--- START Extracted data ---

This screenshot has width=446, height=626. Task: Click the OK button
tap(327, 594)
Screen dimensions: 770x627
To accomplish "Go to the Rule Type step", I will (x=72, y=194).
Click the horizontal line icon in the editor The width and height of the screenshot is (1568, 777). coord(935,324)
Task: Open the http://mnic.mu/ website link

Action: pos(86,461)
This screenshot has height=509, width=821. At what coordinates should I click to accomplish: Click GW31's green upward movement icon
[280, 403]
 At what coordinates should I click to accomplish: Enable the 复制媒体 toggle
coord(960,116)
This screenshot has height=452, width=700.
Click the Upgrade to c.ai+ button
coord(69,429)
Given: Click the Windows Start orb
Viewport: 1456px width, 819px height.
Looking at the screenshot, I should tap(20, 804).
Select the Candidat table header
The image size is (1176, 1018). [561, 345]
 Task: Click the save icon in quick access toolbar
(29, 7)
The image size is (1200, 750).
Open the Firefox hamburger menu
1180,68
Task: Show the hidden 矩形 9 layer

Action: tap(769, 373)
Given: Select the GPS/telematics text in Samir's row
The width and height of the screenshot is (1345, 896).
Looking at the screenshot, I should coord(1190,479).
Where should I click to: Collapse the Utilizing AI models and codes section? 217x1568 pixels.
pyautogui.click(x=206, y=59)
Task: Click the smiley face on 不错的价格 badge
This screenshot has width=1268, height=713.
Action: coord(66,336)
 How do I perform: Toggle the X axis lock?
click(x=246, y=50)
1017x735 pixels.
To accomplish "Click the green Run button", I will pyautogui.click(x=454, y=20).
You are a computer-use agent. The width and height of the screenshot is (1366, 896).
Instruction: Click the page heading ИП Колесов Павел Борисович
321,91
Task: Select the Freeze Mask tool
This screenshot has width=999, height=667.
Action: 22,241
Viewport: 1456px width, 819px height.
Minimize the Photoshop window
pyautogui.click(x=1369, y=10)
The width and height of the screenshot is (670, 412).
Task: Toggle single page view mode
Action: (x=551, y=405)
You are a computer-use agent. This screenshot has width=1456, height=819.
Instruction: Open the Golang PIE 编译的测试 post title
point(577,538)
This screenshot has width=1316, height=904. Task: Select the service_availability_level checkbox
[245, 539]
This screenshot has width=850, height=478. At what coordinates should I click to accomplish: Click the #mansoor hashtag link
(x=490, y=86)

--- END Extracted data ---

● **Exercise aim**:
Copy these lines word for word, starting at the line that contains "Task: Click the save" and ending after the line that contains "Looking at the screenshot, I should coord(1190,479).".

● **Output**:
 Task: Click the save icon in quick access toolbar
(29, 7)
The image size is (1200, 750).
Open the Firefox hamburger menu
1180,68
Task: Show the hidden 矩形 9 layer

Action: tap(769, 373)
Given: Select the GPS/telematics text in Samir's row
The width and height of the screenshot is (1345, 896).
Looking at the screenshot, I should coord(1190,479).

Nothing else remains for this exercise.